German company law (Gesellschaftsrecht) is an influential legal regime for companies in Germany. The primary form of company is the public company or Aktiengesellschaft (AG). A private company with limited liability is known as a Gesellschaft mit beschränkter Haftung (GmbH). A partnership is called a Kommanditgesellschaft (KG).

==History==
In Germany, through most of the 19th century the Kommanditgesellschaft (société en commandite in France) was the typical form of business organisation. A "KG" had at least one member with unlimited liability, but other investors' liability was limited to their contribution. A special concession was not required for setting up this company.

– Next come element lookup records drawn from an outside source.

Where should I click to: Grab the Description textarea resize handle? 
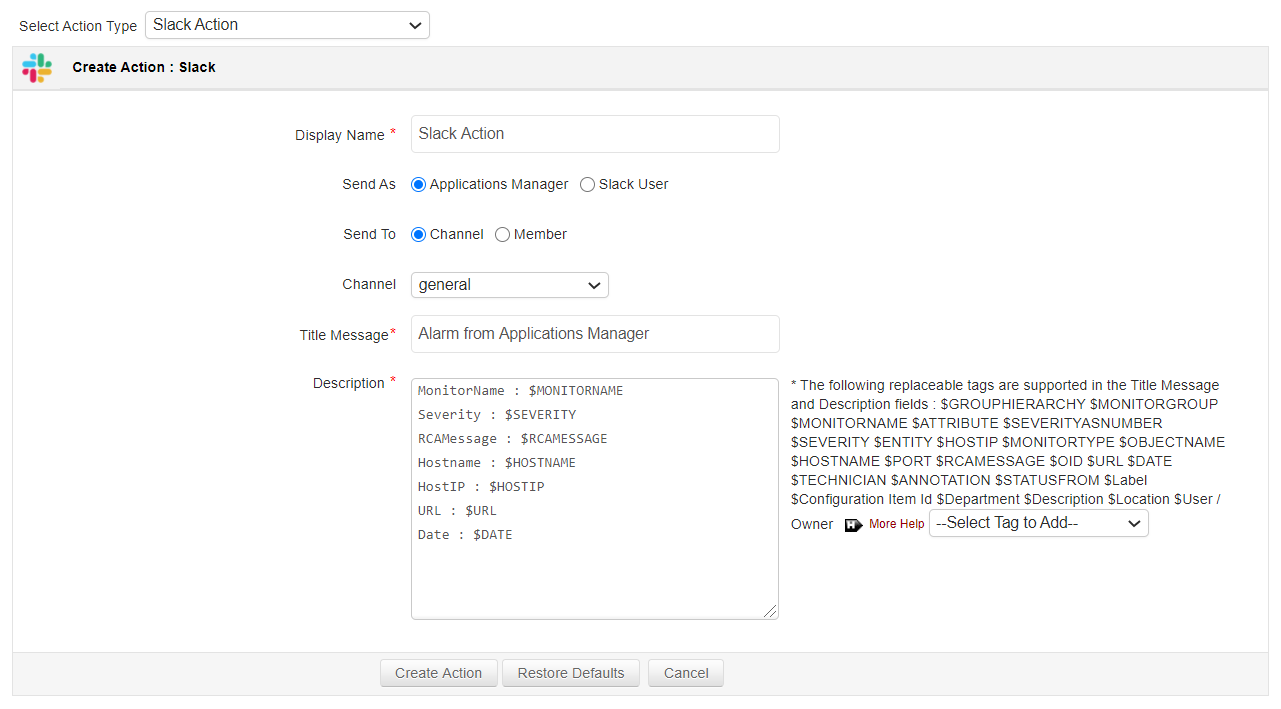(x=771, y=611)
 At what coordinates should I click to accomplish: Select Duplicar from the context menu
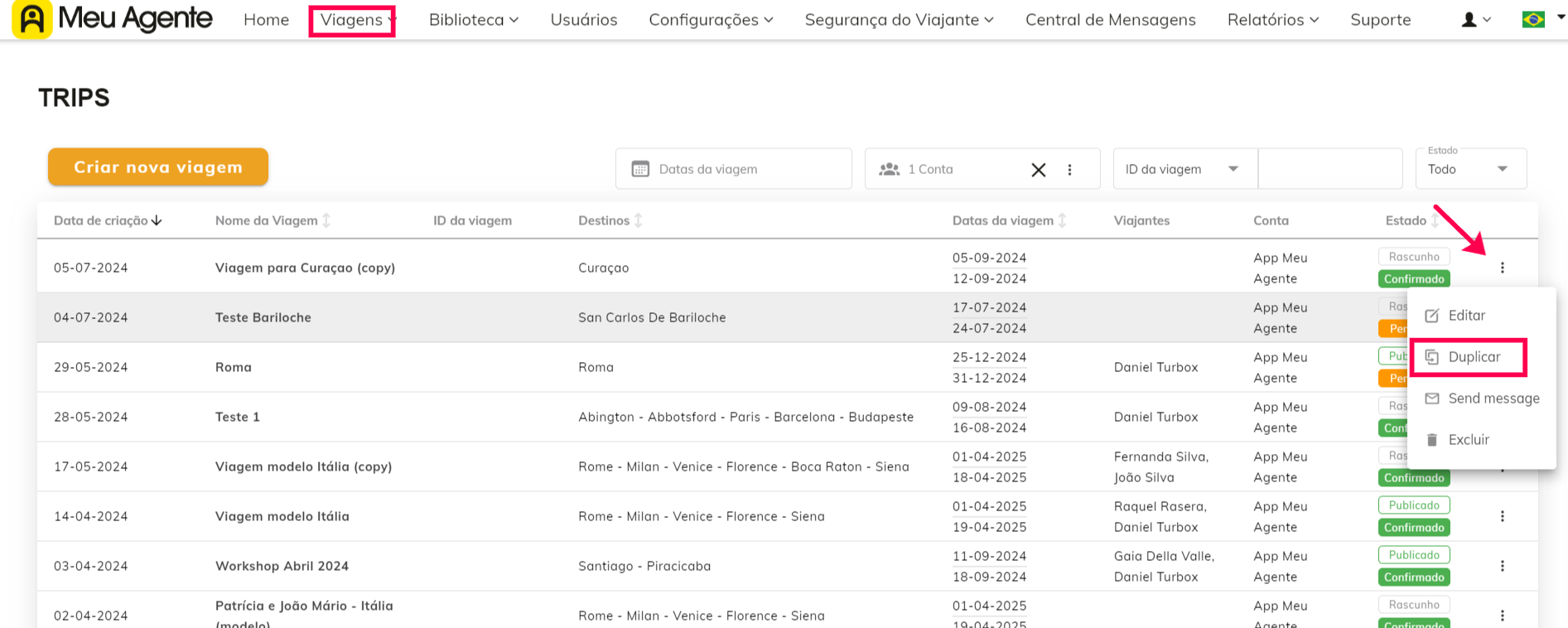pyautogui.click(x=1473, y=357)
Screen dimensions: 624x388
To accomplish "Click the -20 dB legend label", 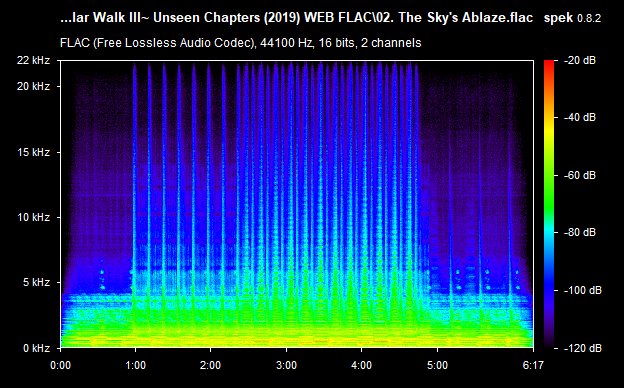I will pos(579,60).
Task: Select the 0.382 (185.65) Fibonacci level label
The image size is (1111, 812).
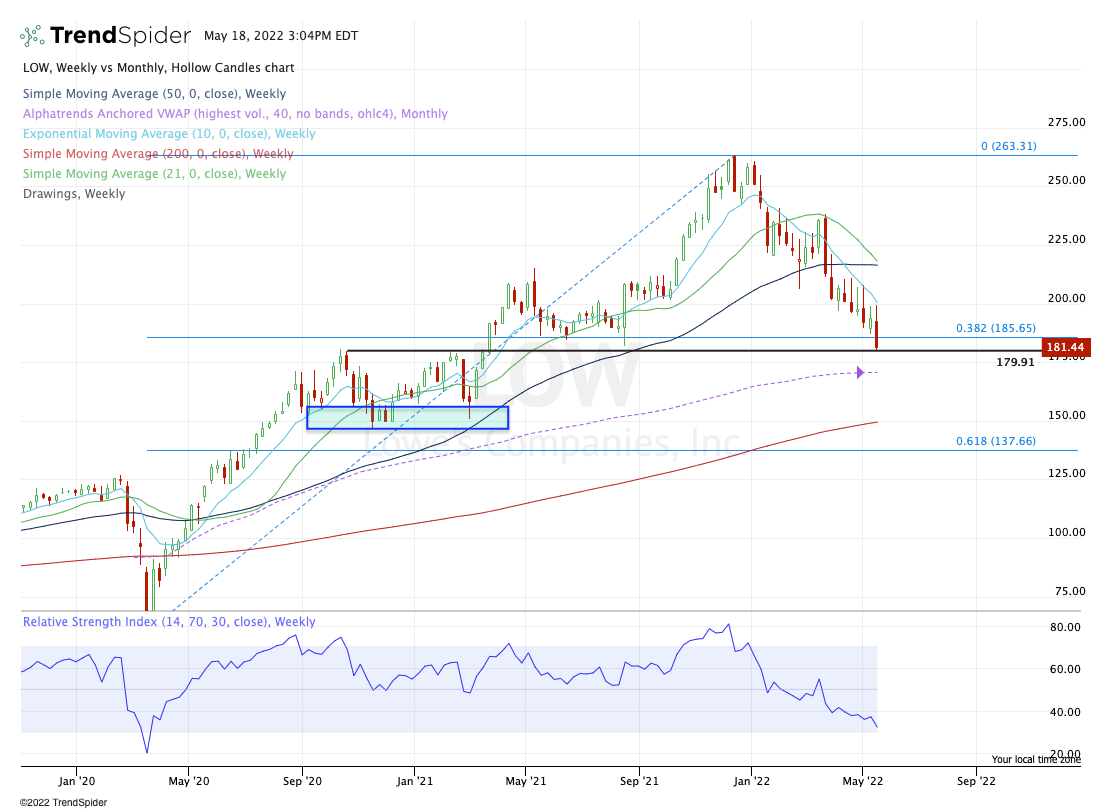Action: point(994,328)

The first German public company statute was the Prussian Act of 1794. In 1861 the Allgemeines Deutsches Handelsgesetzbuch or the General Commercial Code for all of Germany, as well as Austria, was enacted, which devoted a section to joint stock companies. This allowed incorporation with limited liability. Companies would be constituted with a single board of directors, though they had the option of a two-tiered board system, involving shareholders appointing a supervisory board, which could in turn elect the management board.

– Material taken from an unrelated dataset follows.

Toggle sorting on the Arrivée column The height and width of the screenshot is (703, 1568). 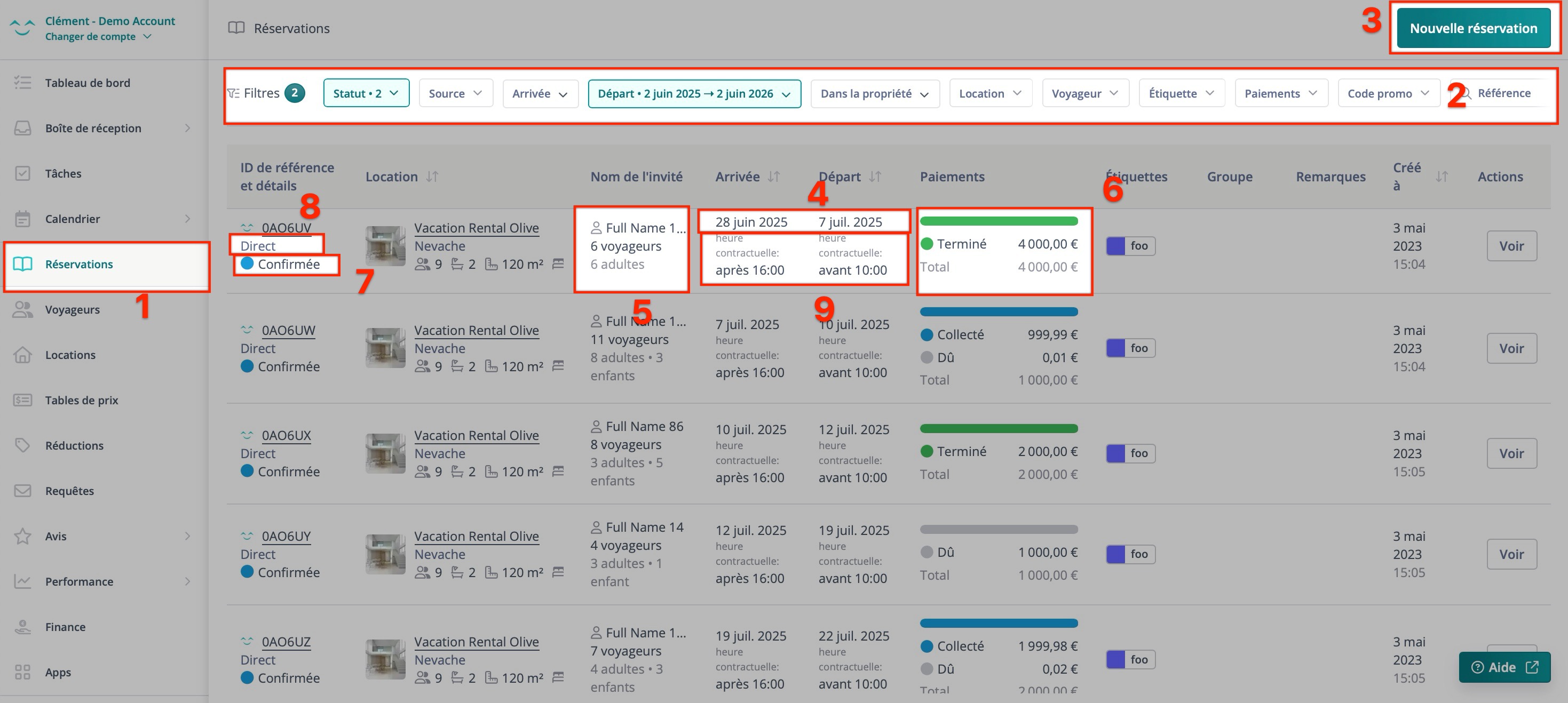774,177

There were updates to the Allgemeines Deutsches Handelsgesetzbuch in the Aktiennovelle von 1870 (New Company Act 1870) and again in 1884. The 1884 reform mandated that companies have a two-tier board, with the justification that free registration rather than a system of state concession meant a supervisory board was needed to take over the state's monitoring role. The members of the supervisory board were not allowed to serve on the management board. However, shareholders could still directly elect management board members if they so wished. Further reforms led to the Handelsgesetzbuch of 1897, but without changing the basic structure.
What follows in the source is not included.